Yikes. The great state of CA spreading hope.

Dig1t · 2 years ago
>Sometimes, as I pored over the CMF, I could scarcely believe what I was reading. The document cited research that hadn’t been peer-reviewed; justified sweeping generalizations by referencing small, tightly focused studies or even unrelated research; and described some papers as reaching nearly the opposite conclusions from what they actually say.

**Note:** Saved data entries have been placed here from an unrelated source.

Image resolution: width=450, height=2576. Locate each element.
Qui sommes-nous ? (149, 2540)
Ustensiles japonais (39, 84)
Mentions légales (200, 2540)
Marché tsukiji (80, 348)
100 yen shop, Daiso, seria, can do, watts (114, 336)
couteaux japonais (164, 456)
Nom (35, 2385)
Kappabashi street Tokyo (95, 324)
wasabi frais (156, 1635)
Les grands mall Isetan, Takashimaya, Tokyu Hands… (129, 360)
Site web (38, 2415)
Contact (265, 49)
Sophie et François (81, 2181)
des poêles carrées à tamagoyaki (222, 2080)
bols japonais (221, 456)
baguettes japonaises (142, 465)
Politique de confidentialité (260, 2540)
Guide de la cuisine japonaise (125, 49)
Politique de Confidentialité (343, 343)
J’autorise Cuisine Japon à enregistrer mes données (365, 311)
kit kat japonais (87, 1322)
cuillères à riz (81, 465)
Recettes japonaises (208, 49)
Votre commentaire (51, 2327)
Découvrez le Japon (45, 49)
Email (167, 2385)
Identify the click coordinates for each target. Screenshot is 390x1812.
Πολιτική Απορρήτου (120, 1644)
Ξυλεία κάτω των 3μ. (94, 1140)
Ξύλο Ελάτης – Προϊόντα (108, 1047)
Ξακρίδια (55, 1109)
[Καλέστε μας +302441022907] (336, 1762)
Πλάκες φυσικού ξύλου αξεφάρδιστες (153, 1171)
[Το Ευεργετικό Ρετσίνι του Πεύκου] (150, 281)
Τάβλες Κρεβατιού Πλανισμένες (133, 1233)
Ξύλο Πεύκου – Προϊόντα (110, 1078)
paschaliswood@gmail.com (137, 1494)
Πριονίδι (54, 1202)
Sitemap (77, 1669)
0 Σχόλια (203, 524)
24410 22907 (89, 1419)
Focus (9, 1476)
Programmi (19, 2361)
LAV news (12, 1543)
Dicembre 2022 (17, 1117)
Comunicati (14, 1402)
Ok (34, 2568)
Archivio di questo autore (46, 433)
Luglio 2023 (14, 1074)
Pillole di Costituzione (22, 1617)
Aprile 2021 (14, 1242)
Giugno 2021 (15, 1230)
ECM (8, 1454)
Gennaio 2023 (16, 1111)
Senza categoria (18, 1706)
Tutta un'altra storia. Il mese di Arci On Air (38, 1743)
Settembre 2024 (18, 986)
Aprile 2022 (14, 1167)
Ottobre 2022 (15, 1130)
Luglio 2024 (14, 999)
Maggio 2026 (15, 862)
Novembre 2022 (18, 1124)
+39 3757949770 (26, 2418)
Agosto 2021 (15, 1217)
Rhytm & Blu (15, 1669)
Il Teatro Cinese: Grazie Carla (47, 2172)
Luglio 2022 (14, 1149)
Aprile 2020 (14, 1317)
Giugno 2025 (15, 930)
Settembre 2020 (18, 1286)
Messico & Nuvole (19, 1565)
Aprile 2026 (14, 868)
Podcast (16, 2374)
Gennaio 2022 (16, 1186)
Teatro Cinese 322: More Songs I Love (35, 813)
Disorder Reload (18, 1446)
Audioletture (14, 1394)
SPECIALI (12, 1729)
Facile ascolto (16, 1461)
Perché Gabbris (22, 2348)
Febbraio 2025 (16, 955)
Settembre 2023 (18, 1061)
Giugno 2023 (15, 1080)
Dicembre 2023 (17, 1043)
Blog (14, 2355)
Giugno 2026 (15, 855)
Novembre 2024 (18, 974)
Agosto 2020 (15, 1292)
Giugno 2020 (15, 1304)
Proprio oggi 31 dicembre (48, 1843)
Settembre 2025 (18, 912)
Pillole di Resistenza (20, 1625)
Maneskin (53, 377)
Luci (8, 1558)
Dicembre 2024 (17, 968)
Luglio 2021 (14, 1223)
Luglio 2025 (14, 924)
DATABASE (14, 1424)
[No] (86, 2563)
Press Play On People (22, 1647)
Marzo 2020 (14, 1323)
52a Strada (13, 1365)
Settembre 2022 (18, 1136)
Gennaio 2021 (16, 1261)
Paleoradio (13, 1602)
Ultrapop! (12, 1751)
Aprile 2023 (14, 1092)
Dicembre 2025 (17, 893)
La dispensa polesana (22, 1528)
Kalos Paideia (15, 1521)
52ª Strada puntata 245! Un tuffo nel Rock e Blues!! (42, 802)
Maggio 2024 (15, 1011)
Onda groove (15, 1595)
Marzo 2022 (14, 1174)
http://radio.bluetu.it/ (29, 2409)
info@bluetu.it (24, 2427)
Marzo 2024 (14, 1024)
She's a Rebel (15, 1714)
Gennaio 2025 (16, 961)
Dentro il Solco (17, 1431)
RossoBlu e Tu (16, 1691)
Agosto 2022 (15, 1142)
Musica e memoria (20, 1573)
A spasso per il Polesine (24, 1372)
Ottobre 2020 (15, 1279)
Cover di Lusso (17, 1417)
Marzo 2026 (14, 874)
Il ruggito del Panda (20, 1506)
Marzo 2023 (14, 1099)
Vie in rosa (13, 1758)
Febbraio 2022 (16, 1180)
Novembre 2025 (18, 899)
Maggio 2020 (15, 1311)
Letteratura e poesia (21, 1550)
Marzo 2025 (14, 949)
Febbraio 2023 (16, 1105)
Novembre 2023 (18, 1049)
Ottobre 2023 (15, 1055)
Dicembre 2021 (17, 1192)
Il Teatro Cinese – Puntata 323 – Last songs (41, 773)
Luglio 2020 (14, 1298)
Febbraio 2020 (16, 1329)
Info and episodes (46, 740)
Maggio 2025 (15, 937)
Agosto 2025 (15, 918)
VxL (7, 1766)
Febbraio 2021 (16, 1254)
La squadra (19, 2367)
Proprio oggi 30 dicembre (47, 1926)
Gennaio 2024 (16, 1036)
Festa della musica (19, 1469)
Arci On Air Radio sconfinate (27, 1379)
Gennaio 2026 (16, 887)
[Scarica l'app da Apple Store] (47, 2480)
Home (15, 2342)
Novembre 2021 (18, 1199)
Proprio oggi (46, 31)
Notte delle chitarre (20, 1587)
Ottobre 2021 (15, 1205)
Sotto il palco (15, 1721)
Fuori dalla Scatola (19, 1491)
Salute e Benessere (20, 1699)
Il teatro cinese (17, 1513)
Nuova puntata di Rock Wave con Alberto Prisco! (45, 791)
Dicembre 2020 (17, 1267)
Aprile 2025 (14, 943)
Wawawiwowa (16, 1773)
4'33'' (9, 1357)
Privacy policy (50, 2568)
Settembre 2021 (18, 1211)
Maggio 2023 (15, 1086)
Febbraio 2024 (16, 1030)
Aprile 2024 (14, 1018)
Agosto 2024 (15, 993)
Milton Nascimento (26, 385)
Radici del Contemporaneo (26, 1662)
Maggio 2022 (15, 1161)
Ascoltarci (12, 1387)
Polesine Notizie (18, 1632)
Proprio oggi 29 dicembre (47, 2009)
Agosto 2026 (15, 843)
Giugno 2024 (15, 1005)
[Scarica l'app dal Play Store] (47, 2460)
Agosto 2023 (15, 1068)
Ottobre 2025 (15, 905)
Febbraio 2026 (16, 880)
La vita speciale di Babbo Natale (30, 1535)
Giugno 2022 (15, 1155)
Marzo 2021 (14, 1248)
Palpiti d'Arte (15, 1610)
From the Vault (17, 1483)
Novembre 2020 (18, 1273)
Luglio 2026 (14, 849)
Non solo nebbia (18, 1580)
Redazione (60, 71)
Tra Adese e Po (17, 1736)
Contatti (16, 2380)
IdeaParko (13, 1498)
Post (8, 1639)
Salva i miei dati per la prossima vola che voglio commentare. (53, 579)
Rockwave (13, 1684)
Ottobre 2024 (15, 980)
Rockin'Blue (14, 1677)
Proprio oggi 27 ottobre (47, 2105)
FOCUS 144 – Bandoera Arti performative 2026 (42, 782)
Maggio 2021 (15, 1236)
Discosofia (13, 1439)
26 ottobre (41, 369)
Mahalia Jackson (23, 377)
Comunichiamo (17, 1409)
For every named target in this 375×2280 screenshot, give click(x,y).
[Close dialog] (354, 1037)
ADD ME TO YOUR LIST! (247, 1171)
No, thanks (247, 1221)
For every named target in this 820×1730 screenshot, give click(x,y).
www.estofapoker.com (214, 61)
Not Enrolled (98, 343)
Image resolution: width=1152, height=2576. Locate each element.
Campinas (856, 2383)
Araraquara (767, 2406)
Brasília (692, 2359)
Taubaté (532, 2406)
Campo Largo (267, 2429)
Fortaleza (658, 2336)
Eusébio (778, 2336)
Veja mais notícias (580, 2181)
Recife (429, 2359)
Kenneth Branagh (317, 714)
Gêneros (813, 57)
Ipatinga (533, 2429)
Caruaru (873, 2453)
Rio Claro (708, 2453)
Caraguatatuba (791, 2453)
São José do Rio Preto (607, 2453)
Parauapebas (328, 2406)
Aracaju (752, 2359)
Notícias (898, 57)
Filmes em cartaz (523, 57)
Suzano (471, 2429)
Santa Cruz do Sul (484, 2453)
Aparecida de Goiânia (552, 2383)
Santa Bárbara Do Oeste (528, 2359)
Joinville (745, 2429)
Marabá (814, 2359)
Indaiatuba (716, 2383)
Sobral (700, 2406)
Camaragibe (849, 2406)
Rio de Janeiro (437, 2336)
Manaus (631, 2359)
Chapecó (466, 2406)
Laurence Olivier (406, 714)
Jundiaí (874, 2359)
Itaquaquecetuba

>The document tried hard to convince readers that it was based on a serious reading of neuroscience research. The first chapter, for example, cited two articles to claim that “the highest achieving people have more interconnected brains,” implying that this has something to do with learning math. But neither paper says anything about math education.

Yikes.

Kapura · 2 years ago
Obviously anecdotal, but I feel that my success in fields of programming and computer science are precisely because I had _more_ access to advanced math courses, not _less_. I started doing symbolic algebra in 4th grade, and by the end of high school I was doing multivariable calculus, which continues to be applicable in my field.